A Walk Through Istanbul’s Spice Bazaar
Diving into the crowded Spice Bazaar in Istanbul (with some gratuitous product placement, natch).
It’s true we’re biased toward food markets, but Istanbul's Grand Bazaar—with its expensive gold jewelry, leather jackets, and endless rows of mass-produced evil-eye tchotchkes—just wasn’t our thing. Much more fun and interactive was the Misir Çarsisi, or Spice Bazaar, a.k.a. the Egyptian market, established in Eminönü in 1664 (it once specialized in goods brought from Egypt). It’s the market you walk smack into if you approach the Old City from the Galata Bridge, as we did most days from our home base in Karaköy.
Over the years, the spice market has become plenty tourist-friendly; in fact some of those same Grand Bazaar tchotchkes have shown up between the nuts, olives, Anatolian honey, and lokum (Turkish delight) here. Someone who knows the market well will warn you that not all vendors are created equal, which surely goes without saying in any popular market. But half the fun is going there and figuring it out for yourself—most of the vendors encourage sampling, so you can taste all the goods before you buy.
We admit we let ourselves go a bit inside the spice market, buying dried fruit and accepting hunks of cheese without recording prices or even paying much heed to vendor names (for shame!). What we do have are some photos of favorite items and the remaining piece of pestil (fruit leather) we “forgot” we had in our luggage.
Spices
As its name suggests, this market specializes in spices, with cumin, cinnamon, sumac, paprika, mint, coriander, curry powder, Iranian saffron, several types of pepper—black, white, red, whole or ground—and more competing for display space in a riot of color. Tea drinkers might skip the packaged apple tea sold everywhere for the dried hibiscus, jasmine flowers, lemon, vanilla, and delicate dried rosebuds peddled at these stands too.
Nuts
If you spend more than 10 minutes in Turkey, you’ll know that nuts are big here. Actually, scratch that; they passed out bags of Turkish hazelnuts (findik) on the Turkish Airlines flight. Pistachios and hazelnuts are among the native nuts you’ll find in spades at this market, joining almonds, pine nuts, and flavored or candied nuts. These are good ones to try before you buy, as most of the nuts are shelled and freshness can be an issue.
Dried fruit
Dried fruit proved an indispensable road-trip item, ideal for a quick hit of sugar when the craving struck. Papaya, guava, kiwi, pineapple—clearly these were not all local fruits, but we loved them nonetheless, especially the super sweet strawberry (çilek) and chewy apple (elma). They weren’t the cheapest purchase, but the bag we bought inside this market lasted us a full week of driving around Turkey.

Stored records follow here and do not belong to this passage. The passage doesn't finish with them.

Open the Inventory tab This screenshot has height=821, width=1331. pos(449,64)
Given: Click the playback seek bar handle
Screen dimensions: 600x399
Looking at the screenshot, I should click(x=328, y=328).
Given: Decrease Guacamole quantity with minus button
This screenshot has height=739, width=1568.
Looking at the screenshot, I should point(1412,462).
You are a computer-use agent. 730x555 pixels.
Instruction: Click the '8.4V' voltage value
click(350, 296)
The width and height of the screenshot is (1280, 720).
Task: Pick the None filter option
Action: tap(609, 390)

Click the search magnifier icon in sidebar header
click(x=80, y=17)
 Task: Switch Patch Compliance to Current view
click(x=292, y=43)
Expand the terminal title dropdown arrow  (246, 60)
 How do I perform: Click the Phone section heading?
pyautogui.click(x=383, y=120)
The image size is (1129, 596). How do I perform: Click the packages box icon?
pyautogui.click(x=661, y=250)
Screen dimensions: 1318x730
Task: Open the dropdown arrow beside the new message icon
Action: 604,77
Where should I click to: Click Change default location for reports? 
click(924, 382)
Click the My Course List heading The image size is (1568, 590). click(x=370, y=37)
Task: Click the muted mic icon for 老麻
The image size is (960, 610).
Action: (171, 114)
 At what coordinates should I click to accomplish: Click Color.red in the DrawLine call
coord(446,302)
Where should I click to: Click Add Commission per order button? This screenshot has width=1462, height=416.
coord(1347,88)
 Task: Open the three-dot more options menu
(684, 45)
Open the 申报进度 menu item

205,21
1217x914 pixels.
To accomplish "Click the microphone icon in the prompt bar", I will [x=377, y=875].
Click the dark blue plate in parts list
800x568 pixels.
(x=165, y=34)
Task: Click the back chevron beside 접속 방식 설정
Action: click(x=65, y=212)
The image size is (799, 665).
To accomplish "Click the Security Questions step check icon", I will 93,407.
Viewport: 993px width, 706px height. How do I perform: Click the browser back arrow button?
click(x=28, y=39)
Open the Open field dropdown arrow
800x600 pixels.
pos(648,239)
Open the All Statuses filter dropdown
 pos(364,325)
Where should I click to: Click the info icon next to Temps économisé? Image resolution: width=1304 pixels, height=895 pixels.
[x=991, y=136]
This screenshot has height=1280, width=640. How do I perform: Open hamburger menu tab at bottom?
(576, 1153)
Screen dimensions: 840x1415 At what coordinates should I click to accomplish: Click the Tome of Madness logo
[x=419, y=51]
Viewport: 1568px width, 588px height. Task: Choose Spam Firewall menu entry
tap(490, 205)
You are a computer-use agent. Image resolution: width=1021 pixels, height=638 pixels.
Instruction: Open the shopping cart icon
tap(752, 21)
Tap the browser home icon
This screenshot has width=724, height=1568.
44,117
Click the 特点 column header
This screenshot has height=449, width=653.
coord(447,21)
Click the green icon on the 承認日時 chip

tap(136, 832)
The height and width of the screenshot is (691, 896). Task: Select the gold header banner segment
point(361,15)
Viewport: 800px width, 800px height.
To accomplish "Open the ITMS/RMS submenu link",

Note that customers often just reach right down and pick up a piece from the bin to taste; if you’re buying, you might request the fruits under the top display layer.
Lokum
Turkish delight was one of the biggest surprises for us in Turkey, as our expectations, based on the ho-hum jellied squares we’ve tried elsewhere, were pretty low. In Istanbul is a whole new world of lokum that starts with your basic sugar-dusted sade (plain) and rose; graduates to lemon, mint, and chocolate, coated in coconut; and moves on to the pistachio- and hazelnut-studded, adding a layer of crunch to the logs of chewy sweetness. Available in a rainbow of colors and shapes, lokum is among the most photogenic of Turkish foods, and the spice market proved a great place to taste a few new flavors freely.
Cheese
These vendors are set up on the outside perimeter of the market, ready to slice off samples from huge white blocks of peynir, or cheese. Whether you like yours salty, crumbly, mild, or stringy, it’s a must-stop for any cheese fan.
Fruit döner, pestil, sucuk
One of our favorite bites was shaved off of what’s called a fruit döner, a vertical block of fruit paste studded with nuts (say, pomegranate with pistachio); like its much more common meat counterpart, it is sliced off in thin pieces with a knife. Also look out for pestil, or dried and pounded sheets of “fruit leather”—the thin, plastic-wrapped apricot variety we bought tasted like a more natural “fruit roll-up” from our youth—and its sausage-shaped cousin, cevizli sucuk, not to be confused with actual sucuk, which is a spicy sausage. This fruit-and-nut version consists of a string of walnuts (cevizli) dipped in a jelly of thickened grape must, with the end result—a long stick of chewy fruit and crunchy nuts—tasting better than it surely sounds.